In questi mesi si parla soprattutto di quelle compiute dagli estremisti islamici, anche perché sembrano avvicinarsi pericolosamente alle nostre frontiere, come avviene in Libia, sia perché toccano territori in cui infuriano sanguinose guerre civili, con migliaia di morti, nelle quali i conflitti etnici, religiosi, politici ed economici sono strettamente intrecciati tra loro.

E quindi se ne parla più spesso, come sempre avviene di fronte alle tragedie e alle stragi.

Ma in realtà le persecuzioni contro i cristiani non sono esclusive del mondo islamico. Il Paese più persecutorio nei confronti di tutti i credenti che non pratichino il culto del leader nazionale è oggi la Corea del Nord, dove nulla si sa dei circa 300.000 cristiani che vi dovrebbero esistere e dei quali almeno 40.000 sarebbero chiusi in campi di concentramento. Ma, al di fuori del mondo islamico, persecuzioni contro i cristiani ci sono anche in alcuni Stati dell'India, in Cina, in Vietnam, in altri Stati dell'Asia, in Messico e in altri Paesi latinoamericani dove i cristiani sono vittime dei narcotrafficanti ai quali vogliono opporsi anche in forza della loro fede. In passato i cristiani hanno subito dure persecuzioni durante la guerra civile in Spagna, nei Paesi comunisti, nel Messico laico e anticlericale, e in altri Paesi dove l'islam era inesistente. Inutile dire che con il termine «persecuzione» si intendono realtà molto diverse, che vanno da alcune discriminazioni, all'essere considerati cittadini di serie B anche in patria, a pressioni più o meno violente perché i seguaci di altre religioni si convertano alla fede dominante, a vere e proprie vessazioni, con arresti, espulsioni, torture e condanne a morte o assassini veri e propri.

▸ **RECORD GREZZI**:
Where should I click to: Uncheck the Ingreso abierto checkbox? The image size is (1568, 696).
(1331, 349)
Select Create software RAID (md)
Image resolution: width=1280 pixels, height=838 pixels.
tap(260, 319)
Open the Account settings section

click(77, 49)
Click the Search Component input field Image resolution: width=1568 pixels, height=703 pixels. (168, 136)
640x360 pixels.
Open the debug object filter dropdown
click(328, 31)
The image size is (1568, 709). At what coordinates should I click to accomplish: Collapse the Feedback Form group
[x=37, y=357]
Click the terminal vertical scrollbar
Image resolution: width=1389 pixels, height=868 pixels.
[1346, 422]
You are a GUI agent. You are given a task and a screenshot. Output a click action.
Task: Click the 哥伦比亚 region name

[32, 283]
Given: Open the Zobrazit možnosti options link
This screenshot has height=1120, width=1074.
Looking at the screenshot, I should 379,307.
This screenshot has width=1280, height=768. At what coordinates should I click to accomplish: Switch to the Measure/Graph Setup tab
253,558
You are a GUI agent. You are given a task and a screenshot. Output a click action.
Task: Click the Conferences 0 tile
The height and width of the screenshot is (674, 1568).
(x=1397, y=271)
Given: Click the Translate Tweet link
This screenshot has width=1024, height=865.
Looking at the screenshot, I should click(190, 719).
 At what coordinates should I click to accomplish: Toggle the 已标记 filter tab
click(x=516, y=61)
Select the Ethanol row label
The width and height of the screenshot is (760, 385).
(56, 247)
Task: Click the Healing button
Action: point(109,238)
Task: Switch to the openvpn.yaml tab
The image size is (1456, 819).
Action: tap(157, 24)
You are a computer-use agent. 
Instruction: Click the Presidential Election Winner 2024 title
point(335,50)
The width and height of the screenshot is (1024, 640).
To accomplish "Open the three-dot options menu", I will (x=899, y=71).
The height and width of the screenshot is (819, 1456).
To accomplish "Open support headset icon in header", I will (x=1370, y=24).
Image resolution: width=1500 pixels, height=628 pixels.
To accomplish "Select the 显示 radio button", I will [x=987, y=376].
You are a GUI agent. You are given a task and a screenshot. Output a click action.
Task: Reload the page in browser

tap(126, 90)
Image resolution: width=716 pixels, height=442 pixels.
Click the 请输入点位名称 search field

▸ **COMPITI ASSEGNATI**:
a. Riporti il passo sulle persecuzioni dei cristiani da «In questi mesi» fino a «e alle stragi.» compreso, sostituendo «tragedie» con «catastrofi».
b. Quante righe dei record contengono la stringa «resolution»? Indichi soltanto il numero.

▸ **LE RISPOSTE**:
a.
In questi mesi si parla soprattutto di quelle compiute dagli estremisti islamici, anche perché sembrano avvicinarsi pericolosamente alle nostre frontiere, come avviene in Libia, sia perché toccano territori in cui infuriano sanguinose guerre civili, con migliaia di morti, nelle quali i conflitti etnici, religiosi, politici ed economici sono strettamente intrecciati tra loro.

E quindi se ne parla più spesso, come sempre avviene di fronte alle catastrofi e alle stragi.

b. 5